Albertsons' current stock price of $21.20 implies 29% upside if the merger goes through (as the current price excludes the $6.85 special dividend) and suggests that the market doubts the merger will proceed. The politicos have been all over this deal as the combination would create the largest pure-play U.S. grocery company and would be second only to Walmart (WMT) in terms of grocery sales. (I only wish our local Acme store -- an Albertson's brand -- had Walmart-like prices.)
The grocery store business in the U.S. remains fragmented, but the biggest current players behind Walmart are Amazon (AMZN) and Costco (COST) followed by Kroger and Albertsons.
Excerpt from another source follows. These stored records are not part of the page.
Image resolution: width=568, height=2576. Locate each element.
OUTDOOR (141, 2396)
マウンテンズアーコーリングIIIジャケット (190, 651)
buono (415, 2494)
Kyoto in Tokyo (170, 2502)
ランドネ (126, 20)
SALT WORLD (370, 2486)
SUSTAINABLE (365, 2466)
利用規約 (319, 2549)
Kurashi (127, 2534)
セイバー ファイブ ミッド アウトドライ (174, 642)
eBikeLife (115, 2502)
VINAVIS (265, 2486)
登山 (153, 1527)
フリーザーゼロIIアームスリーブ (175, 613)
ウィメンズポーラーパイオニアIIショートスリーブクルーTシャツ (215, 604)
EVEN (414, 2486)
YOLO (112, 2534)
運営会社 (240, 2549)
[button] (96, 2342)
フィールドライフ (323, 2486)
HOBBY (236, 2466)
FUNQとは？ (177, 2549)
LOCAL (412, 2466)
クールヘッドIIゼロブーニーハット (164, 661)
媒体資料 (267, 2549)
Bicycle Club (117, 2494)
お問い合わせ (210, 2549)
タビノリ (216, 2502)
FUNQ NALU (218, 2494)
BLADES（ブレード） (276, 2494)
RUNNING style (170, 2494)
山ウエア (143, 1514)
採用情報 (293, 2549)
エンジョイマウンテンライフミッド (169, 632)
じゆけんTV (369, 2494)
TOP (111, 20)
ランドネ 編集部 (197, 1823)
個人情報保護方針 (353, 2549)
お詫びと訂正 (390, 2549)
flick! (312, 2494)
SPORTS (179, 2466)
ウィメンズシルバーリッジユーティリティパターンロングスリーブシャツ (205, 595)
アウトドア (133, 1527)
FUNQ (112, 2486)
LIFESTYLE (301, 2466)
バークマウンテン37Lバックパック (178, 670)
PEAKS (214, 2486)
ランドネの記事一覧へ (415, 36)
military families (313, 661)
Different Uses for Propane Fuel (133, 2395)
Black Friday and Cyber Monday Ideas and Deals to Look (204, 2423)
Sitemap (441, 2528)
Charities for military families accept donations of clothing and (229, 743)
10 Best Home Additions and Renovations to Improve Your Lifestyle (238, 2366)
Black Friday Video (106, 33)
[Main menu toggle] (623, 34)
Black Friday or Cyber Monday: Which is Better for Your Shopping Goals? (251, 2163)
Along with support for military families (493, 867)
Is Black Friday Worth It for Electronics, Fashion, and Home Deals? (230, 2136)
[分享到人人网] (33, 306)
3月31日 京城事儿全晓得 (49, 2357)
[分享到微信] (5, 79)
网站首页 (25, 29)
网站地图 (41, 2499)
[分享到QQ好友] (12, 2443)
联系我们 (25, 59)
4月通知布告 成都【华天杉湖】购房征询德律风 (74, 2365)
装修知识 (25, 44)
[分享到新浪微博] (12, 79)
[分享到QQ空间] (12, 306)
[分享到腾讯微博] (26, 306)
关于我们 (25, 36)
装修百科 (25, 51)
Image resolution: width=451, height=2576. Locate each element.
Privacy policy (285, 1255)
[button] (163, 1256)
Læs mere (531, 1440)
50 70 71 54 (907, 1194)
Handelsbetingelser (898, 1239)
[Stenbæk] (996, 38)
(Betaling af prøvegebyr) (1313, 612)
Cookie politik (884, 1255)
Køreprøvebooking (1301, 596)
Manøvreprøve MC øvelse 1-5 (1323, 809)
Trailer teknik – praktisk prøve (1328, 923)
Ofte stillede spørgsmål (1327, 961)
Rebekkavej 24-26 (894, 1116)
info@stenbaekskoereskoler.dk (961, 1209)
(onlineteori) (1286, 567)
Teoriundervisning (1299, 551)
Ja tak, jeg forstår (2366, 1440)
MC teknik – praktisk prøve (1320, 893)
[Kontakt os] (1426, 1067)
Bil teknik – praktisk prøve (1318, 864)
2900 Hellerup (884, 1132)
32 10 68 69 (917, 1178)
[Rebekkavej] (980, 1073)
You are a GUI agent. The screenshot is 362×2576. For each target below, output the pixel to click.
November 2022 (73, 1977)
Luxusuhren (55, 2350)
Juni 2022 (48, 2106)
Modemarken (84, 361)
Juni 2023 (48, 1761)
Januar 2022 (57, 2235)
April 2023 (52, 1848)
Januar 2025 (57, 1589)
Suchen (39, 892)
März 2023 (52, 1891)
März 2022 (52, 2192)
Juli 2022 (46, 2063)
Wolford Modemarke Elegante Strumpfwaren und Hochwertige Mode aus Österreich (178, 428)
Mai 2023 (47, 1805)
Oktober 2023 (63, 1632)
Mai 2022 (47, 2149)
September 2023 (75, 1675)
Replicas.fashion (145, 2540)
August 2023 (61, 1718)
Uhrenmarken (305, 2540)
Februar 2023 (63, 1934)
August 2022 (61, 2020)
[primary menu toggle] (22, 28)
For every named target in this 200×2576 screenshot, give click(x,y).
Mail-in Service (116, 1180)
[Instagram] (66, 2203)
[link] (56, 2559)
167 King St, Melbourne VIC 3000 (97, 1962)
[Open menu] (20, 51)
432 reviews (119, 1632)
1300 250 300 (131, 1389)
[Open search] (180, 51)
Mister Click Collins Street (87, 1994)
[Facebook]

Another facet of the merger agreement to consider is that it calls for Alberstons to spin off a number of stores, estimated at between 100 and 375, which ACI shareholders would receive as part of the total consideration. If the deal goes through, it would mean cash plus shares of the spinoff worth a total of $27.25.
Of course, The Federal Trade Commission (FTC) will have its say on this merger, and Kroger has received requests for additional information from the agency. There's always the possibility the FTC will not approve the merger. I think back to the failed 1997 Office Depot/Staples merger and associated comical quote from Director of FTC Bureau of Competitions William J. Baer:
"The FTC's decision to ask a court to block the merger is about lower prices for consumers. If the merger is allowed to proceed, consumers will pay millions of dollars more for their copy paper, envelopes, pens and file folders."
In any event, knowing the risks that the merger could fail, I've recently taken a position in Albertsons. If the deal goes through, which I believe it will, I've got 30% upside, and if it does not, I've got shares in a major grocery chain trading at 7x 2024 and 2025 consensus earnings estimates and that yields 2.3%.